Munc18a and Munc18c can interact with different syntaxins. Shown is calorimetric titration of different secretory syntaxins into Munc18a (A) and Munc18c (B). Note that the titration of Syx4 into Munc18c is also shown in Fig. 2. Munc18a can interact tightly with Syx1a and Syx2 but binds only with moderate affinity to Syx3. Munc18c can interact tightly with Syx1a, Syx2, and Syx4. Munc18a does not interact with Syx4, whereas Munc18c does not interact with Syx3.

Figure 5.

Munc18a and Munc18c inhibit the SNARE complex formation of bound Syx2 and Syx1a.

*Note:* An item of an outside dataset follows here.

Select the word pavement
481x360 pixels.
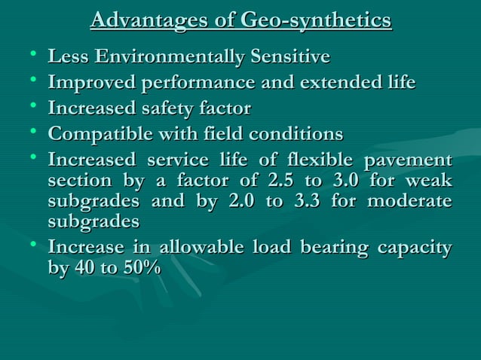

Ternary SNARE complex formation was followed by an increase in the fluorescence anisotropy of 40 nm fluorescent Syb(1–96)^61OG upon mixing with SNAP25 and the soluble portion of Syx2 (Syx2(1–262); A) or Syx1a (Syx1a(1–262); B). For the formation of the Syx1a SNARE complex, 0.5 μm Syx1a and 0.75 μm SNAP-25 were mixed. In the presence of 0.75 μm Munc18a or Munc18c, SNARE complex formation was slowed down. For the assembly of the Syx2 SNARE complex, 2 μm Syx2 and 3 μm SNAP-25 were mixed. In the presence of 3 μm Munc18a or Munc18c in the reaction mix, SNARE complex formation was slowed down.

Figure 6.

Munc18c inhibits the SNARE complex formation of Syx^LE variants. Ternary SNARE complex formation was followed by an increase in the fluorescence anisotropy of 40 nm fluorescent Syb(1–96)^61OG upon mixing with SNAP25 and the LE mutants of Syx1 (Syx1a^LE) or Syx4 (Syx4^LE). A, when 0.75 μm Munc18c was added, ternary SNARE formation of Syx1a^LE was slowed down, whereas the addition of Munc18a had no visible effect, in agreement with our earlier report (10). B, Munc18c slowed SNARE complex formation of the Syx4^LE mutant as well. Note that we did not add Munc18a to this reaction mix, because Munc18a does not bind to Syx4.

Figure 7.

Model of how Munc18 prepares syntaxin for SNARE complex formation. A, schematic showing that Munc18 binds first to the closed conformation and N-peptide region of syntaxin. Munc18 then makes the bound syntaxin able to engage with its partner SNAREs, SNAP-25 and synaptobrevin. This step is triggered by additional factors, such as Munc13 (5), and possibly involves a conformational change of the helical hairpin region of Munc18. The crystal structure of Munc18 (cyan) bound to Syx1a (Habc domain (orange), SNARE domain (red)) is shown at the top (10). The region shown below as a close-up image (B and C) is indicated by a dashed square. Shown is a close-up of the different conformations of the helical hairpin region of Munc18a in complex with the closed conformation of Syx1a (“furled”; B) or bound to the N-peptide of Syx4 (“extended”; C) (49).